Dataset entries
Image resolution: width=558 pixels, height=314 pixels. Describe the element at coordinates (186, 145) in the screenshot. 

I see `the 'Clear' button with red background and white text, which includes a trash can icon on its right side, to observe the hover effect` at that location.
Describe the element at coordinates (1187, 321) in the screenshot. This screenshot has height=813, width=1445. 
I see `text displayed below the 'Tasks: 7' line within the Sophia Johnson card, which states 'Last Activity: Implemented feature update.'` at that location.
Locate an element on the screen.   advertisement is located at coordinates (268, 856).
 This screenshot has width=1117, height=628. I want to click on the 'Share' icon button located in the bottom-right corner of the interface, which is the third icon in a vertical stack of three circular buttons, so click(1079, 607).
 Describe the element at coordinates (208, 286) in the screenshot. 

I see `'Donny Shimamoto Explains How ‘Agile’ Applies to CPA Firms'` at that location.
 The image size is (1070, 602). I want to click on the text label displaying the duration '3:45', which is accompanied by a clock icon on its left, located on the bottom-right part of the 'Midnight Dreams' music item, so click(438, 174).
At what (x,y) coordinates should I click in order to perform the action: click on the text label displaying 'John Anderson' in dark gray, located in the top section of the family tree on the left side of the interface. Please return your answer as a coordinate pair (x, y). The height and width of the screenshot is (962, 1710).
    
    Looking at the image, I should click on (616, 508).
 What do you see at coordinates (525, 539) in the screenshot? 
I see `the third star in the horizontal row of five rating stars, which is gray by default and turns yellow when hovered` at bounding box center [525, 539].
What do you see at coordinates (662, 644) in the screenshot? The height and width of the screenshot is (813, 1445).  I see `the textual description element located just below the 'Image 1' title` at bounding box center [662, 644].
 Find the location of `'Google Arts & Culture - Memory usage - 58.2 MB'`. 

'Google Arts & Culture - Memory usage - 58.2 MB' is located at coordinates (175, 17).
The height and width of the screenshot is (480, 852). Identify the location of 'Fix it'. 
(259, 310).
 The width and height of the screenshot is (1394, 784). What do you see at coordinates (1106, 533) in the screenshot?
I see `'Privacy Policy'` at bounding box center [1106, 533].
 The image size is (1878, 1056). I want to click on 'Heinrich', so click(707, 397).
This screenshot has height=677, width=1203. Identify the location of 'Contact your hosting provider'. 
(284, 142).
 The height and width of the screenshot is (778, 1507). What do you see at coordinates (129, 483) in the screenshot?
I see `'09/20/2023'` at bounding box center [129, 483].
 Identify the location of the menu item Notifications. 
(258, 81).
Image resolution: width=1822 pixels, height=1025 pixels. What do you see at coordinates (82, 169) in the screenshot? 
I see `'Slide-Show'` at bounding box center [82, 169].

- [Work instructions]:
Copy every line of the dataset entries above with no changes.

- [Answer to the exercise]:
Image resolution: width=558 pixels, height=314 pixels. Describe the element at coordinates (186, 145) in the screenshot. 

I see `the 'Clear' button with red background and white text, which includes a trash can icon on its right side, to observe the hover effect` at that location.
Describe the element at coordinates (1187, 321) in the screenshot. This screenshot has height=813, width=1445. 
I see `text displayed below the 'Tasks: 7' line within the Sophia Johnson card, which states 'Last Activity: Implemented feature update.'` at that location.
Locate an element on the screen.   advertisement is located at coordinates (268, 856).
 This screenshot has width=1117, height=628. I want to click on the 'Share' icon button located in the bottom-right corner of the interface, which is the third icon in a vertical stack of three circular buttons, so click(1079, 607).
 Describe the element at coordinates (208, 286) in the screenshot. 

I see `'Donny Shimamoto Explains How ‘Agile’ Applies to CPA Firms'` at that location.
 The image size is (1070, 602). I want to click on the text label displaying the duration '3:45', which is accompanied by a clock icon on its left, located on the bottom-right part of the 'Midnight Dreams' music item, so click(438, 174).
At what (x,y) coordinates should I click in order to perform the action: click on the text label displaying 'John Anderson' in dark gray, located in the top section of the family tree on the left side of the interface. Please return your answer as a coordinate pair (x, y). The height and width of the screenshot is (962, 1710).
    
    Looking at the image, I should click on (616, 508).
 What do you see at coordinates (525, 539) in the screenshot? 
I see `the third star in the horizontal row of five rating stars, which is gray by default and turns yellow when hovered` at bounding box center [525, 539].
What do you see at coordinates (662, 644) in the screenshot? The height and width of the screenshot is (813, 1445).  I see `the textual description element located just below the 'Image 1' title` at bounding box center [662, 644].
 Find the location of `'Google Arts & Culture - Memory usage - 58.2 MB'`. 

'Google Arts & Culture - Memory usage - 58.2 MB' is located at coordinates (175, 17).
The height and width of the screenshot is (480, 852). Identify the location of 'Fix it'. 
(259, 310).
 The width and height of the screenshot is (1394, 784). What do you see at coordinates (1106, 533) in the screenshot?
I see `'Privacy Policy'` at bounding box center [1106, 533].
 The image size is (1878, 1056). I want to click on 'Heinrich', so click(707, 397).
This screenshot has height=677, width=1203. Identify the location of 'Contact your hosting provider'. 
(284, 142).
 The height and width of the screenshot is (778, 1507). What do you see at coordinates (129, 483) in the screenshot?
I see `'09/20/2023'` at bounding box center [129, 483].
 Identify the location of the menu item Notifications. 
(258, 81).
Image resolution: width=1822 pixels, height=1025 pixels. What do you see at coordinates (82, 169) in the screenshot? 
I see `'Slide-Show'` at bounding box center [82, 169].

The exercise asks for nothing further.